Appearance has become a key method of self-promotion for most athletes, and fortunately for Mikaela, she inherited a windfall of good looks. Her cover-girl smile and sculpted physique would win pageants, if she’d exchange the speed suit and skis for a swimsuit and stilettos. She’s aware that her beauty could help build her brand, but she’s still deciding how to steer the image machine. Certainly she’s no Missy Franklin, the 19-year-old Olympic swimmer who refuses to effuse even the faintest glimmer of sex appeal. Nor is she keen on posing sans clothes, à la skiers Jackie Chamoun and Mancuso.

Dessert arrives, a lemon pudding with pistachio gelato, and mother and daughter take turns carving away at it. As she licks her spoon, Mikaela thinks out loud about one of the skiers she does admire for the image she presents. “Lindsey [Vonn] did a lot for women’s ski racing by proving that it’s OK to look pretty, it’s OK to wear makeup,” says Mikaela, who respects the 30-year-old for modeling how athletes can be feminine and competitive. Suddenly, Mikaela’s tone takes on an unnerving intensity. “I will beat you,” she says to an imaginary rival sitting next to her, “but I will beat you as a girl.” It’s a rare moment when Mikaela’s must-win id sneaks out from behind her happy-go-lucky ego.

But it only lasts for a second, because once the image of the finish line fades from focus, she cheerfully continues to explain how she wants to cultivate her following. “I want to transcend my sport, but I’m not sure just how,” she says. Start a foundation? Collect a million Facebook likes? “I want to inspire not just young skiers, but everyone. I want to tell them, ‘Live your dream, go for what you want.’ ”

Eileen nods approvingly. “Sometimes I wonder if skiing is really the best use of Mikaela’s talents,” she says. Compared with careers in, say, medicine or law enforcement, ski racing can seem frivolous. “Sometimes we like to imagine what Mikaela’s parallel life might have been like if she’d chosen college over competing,” Eileen muses, imagining her daughter putting her prodigious energy toward other things.

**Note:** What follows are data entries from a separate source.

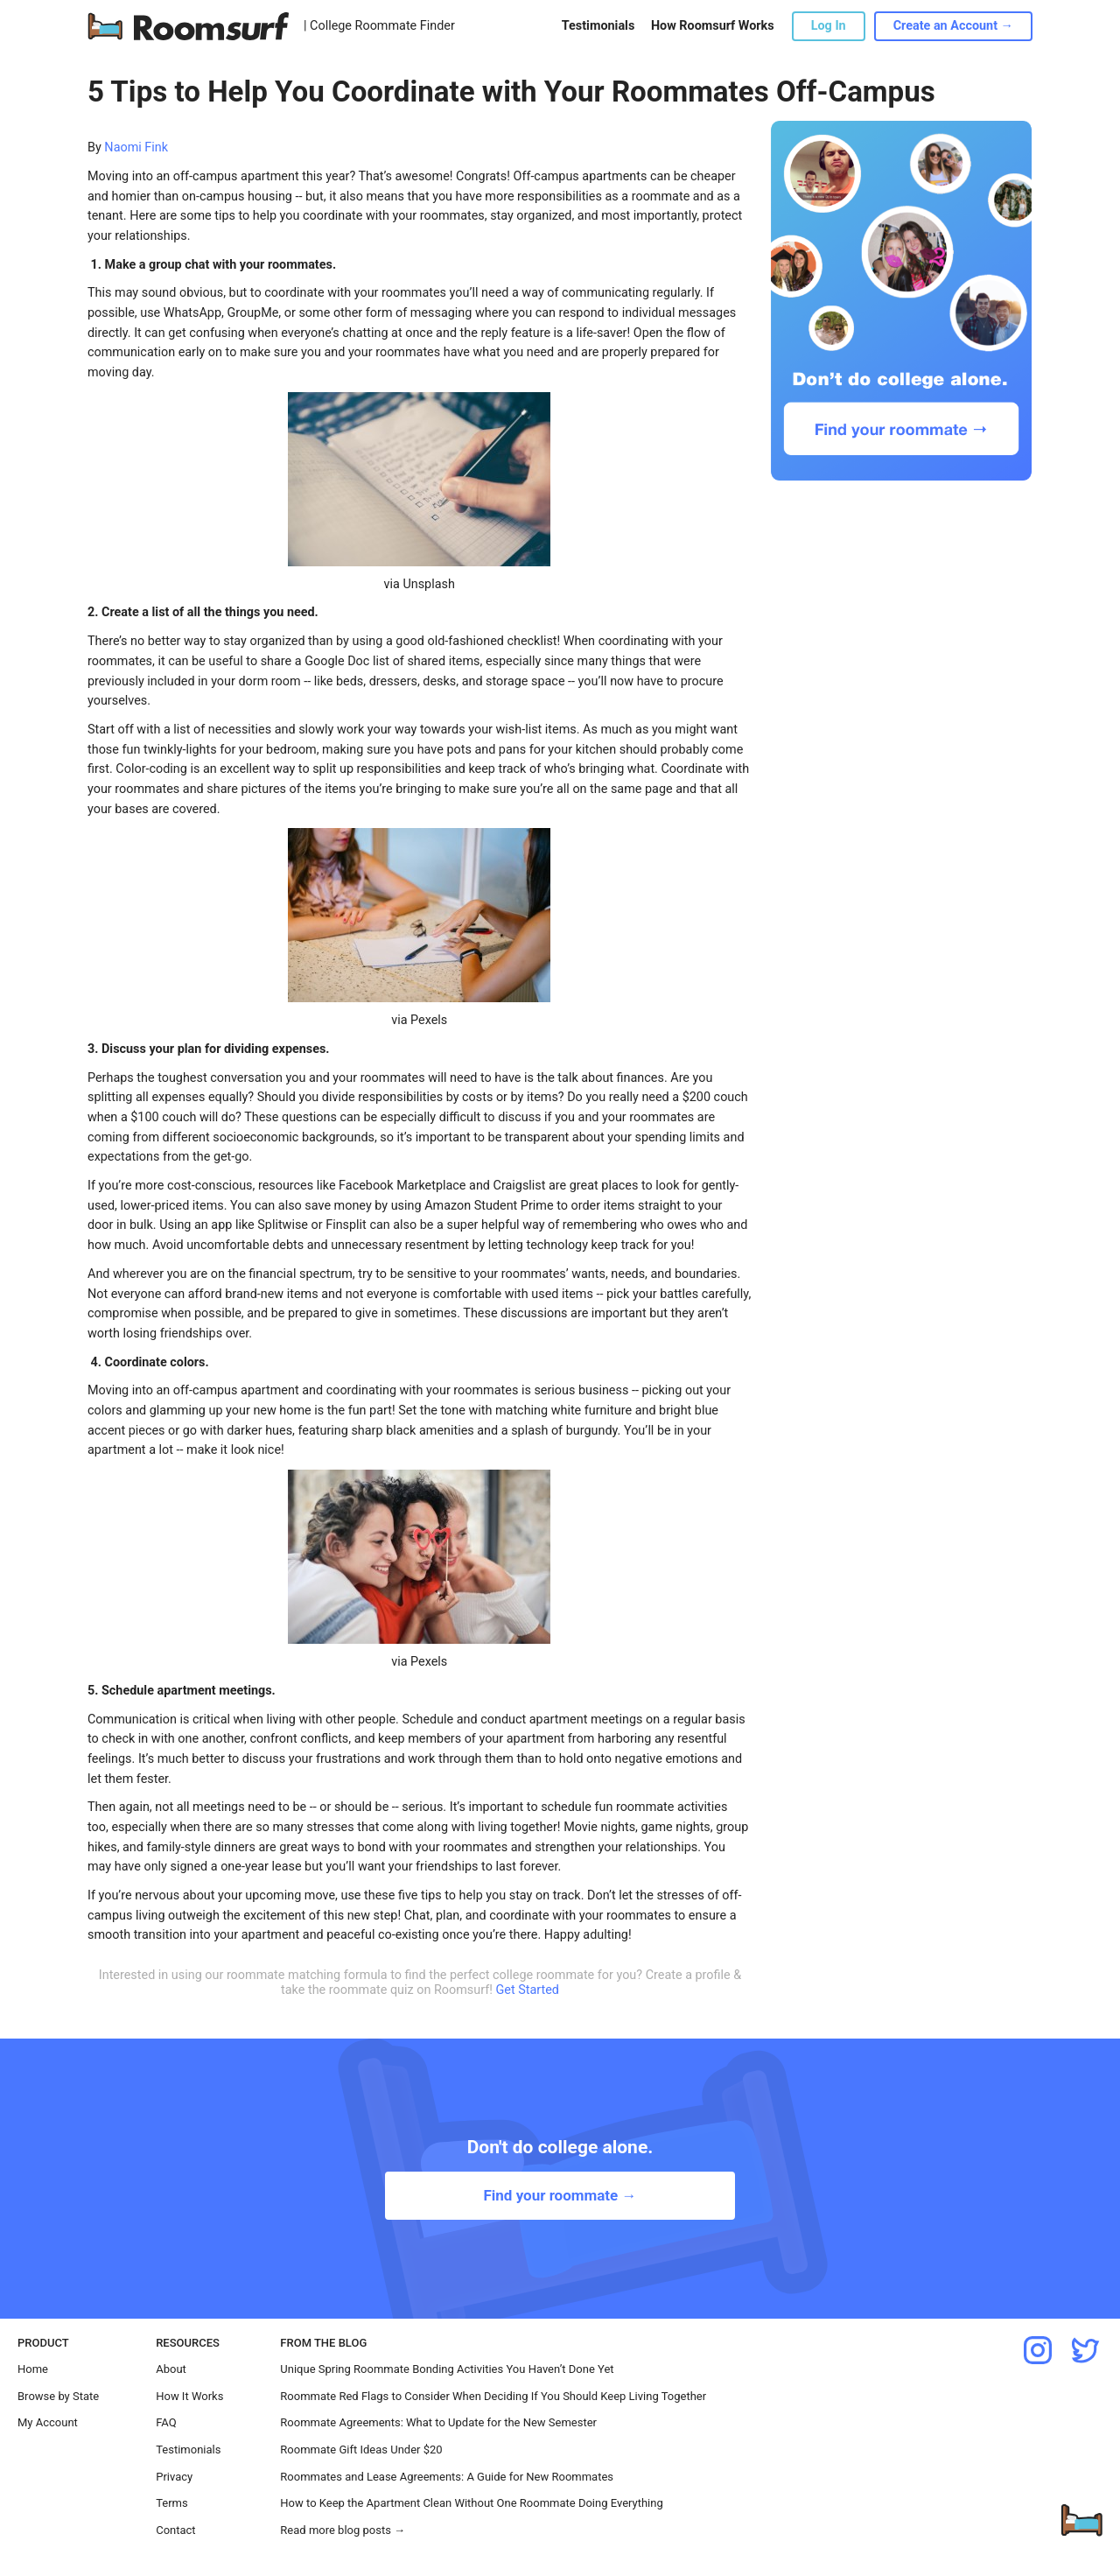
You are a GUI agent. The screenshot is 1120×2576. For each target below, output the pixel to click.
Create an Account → (953, 25)
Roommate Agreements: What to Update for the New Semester (438, 2422)
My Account (48, 2422)
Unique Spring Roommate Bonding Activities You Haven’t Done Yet (446, 2369)
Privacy (174, 2476)
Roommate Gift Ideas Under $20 (361, 2449)
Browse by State (58, 2396)
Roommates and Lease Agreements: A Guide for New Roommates (446, 2476)
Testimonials (598, 25)
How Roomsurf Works (712, 25)
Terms (172, 2502)
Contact (175, 2530)
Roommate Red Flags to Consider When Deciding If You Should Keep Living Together (493, 2396)
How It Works (189, 2396)
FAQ (166, 2422)
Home (33, 2369)
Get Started (526, 1990)
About (171, 2369)
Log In (828, 25)
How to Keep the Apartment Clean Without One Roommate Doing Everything (471, 2502)
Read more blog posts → (342, 2530)
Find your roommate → (559, 2195)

Right now though, Mikaela is channeling her boundless gusto into expanding the career she already has. Supremacy in slalom was just the start, and although it took her 16 years to earn that Olympic gold, she’s betting her next four years will bring her to five more medals—which may seem preposterous to some. She’ll have to be a fast learner.

But if there’s one thing Mikaela has proven, it’s that she’s a quick study. She’s already expanding into giant slalom and won her first race in the event this past October (a tie for first at Sölden in Austria). This winter’s goal is a medal in giant slalom at Beaver Creek’s World Championships. She’s also been dabbling in super-G and may make her racing debut sometime this season.

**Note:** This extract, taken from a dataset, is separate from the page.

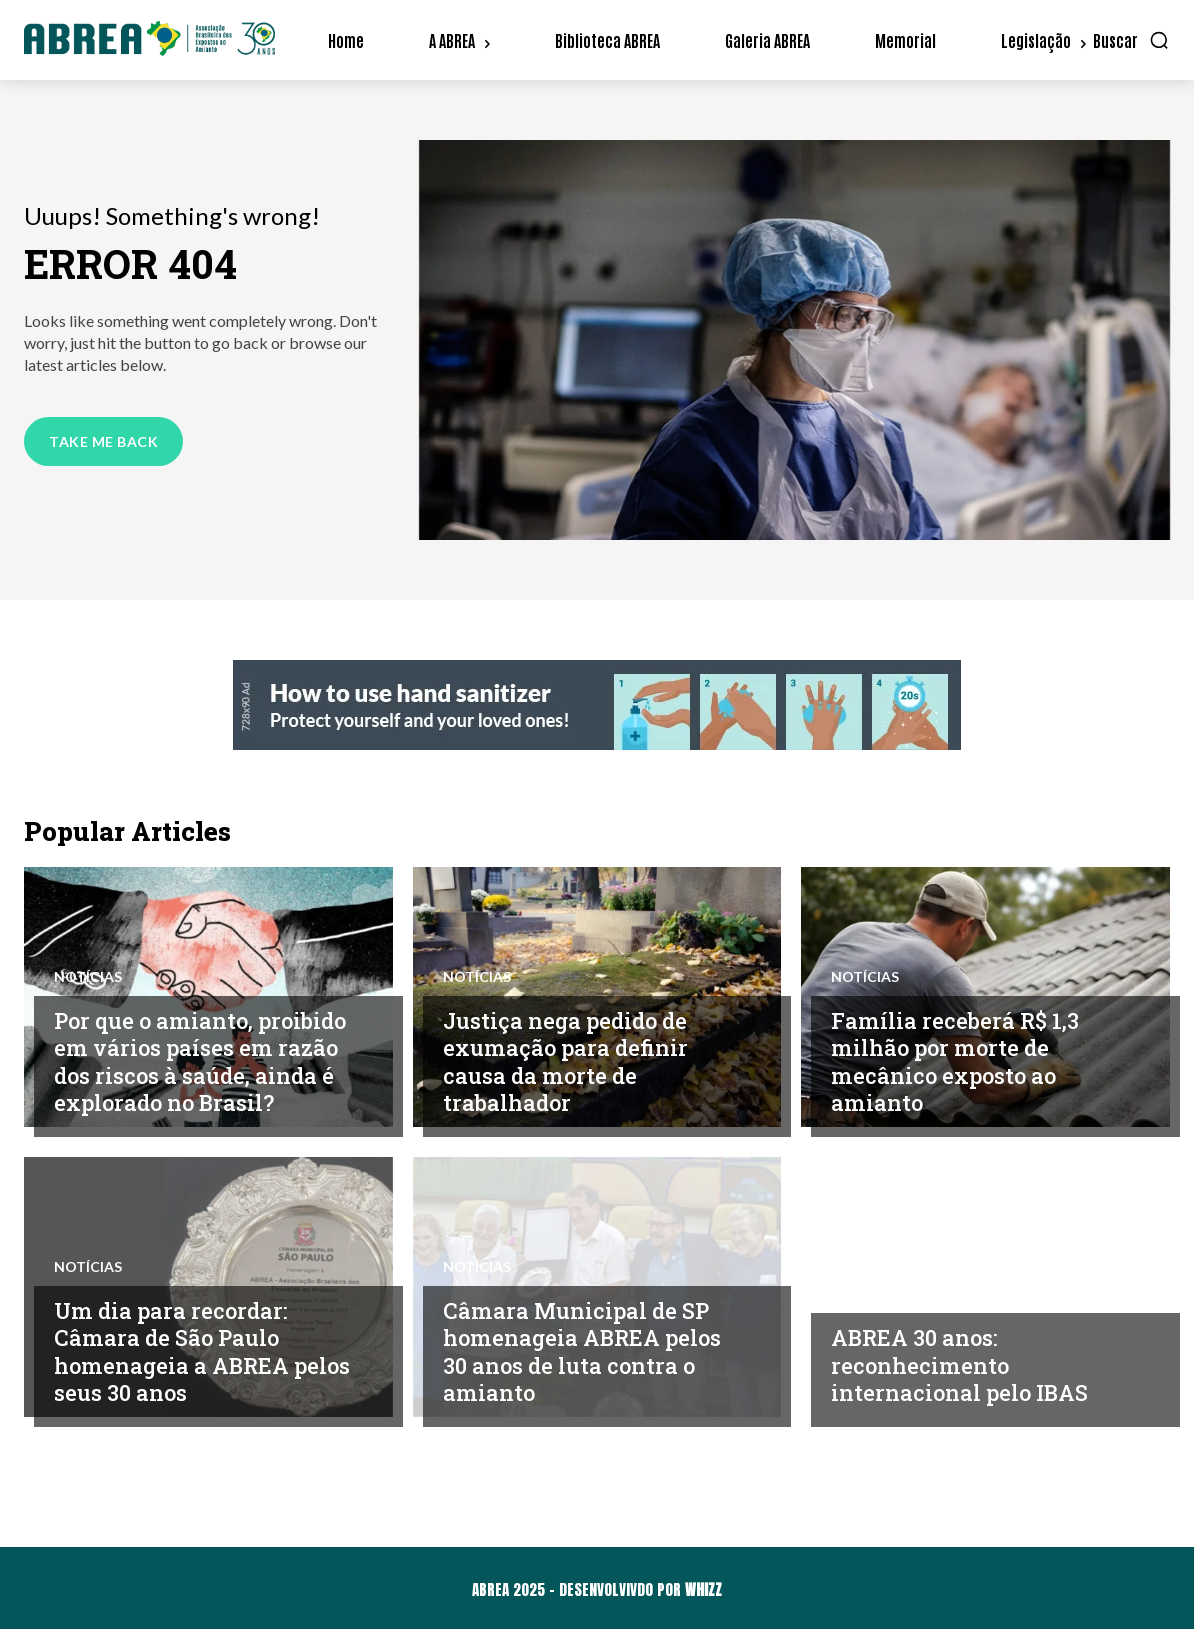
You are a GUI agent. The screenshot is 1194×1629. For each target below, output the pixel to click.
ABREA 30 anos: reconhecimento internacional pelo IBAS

Broadening her focus may have compromised her stronghold in slalom: In her first two slalom races this season, she came in 11th and fifth. Not since March 2012 has she finished off the podium in consecutive slaloms. But Mikaela is OK with that for now; it’s part of the process of improving. Plus, winning her first World Cup gave her the confidence that she could be a mainstay on the global ski-racing scene. “I think everyone was wondering if I was a flash in the pan, and I guess I asked myself the same thing before that win,” she says. Her second World Cup slalom win and Sochi’s gold medal have only added to that self-assurance. Except now, she’s tackling fresh proving grounds in giant slalom and super-G. “I will definitely experience some insecurity,” she says, adding that she’s counting on bravery to overcome her trepidation. “With skiing, the more tentative you are, the scarier it is,” she says. “Your skis chatter, you get into the backseat.” The body follows the mind: When the psyche cringes, the legs hold back, too.

“Ah well, my friends joke that if skiing doesn’t work out for me, I can always open my own salon,” she says, giggling. Eileen joins in, and the two unleash laughter for the pure fun of it, letting their throaty hoots continue for far longer than any cocktail-party chuckle. Finally Mikaela says, “If I’m really going to commit myself so much to a sport like this that takes so much time and so much energy, I might as well do it as best I can and get the most out of it that I can.” The best payoff she can imagine? Five gold medals in 2018.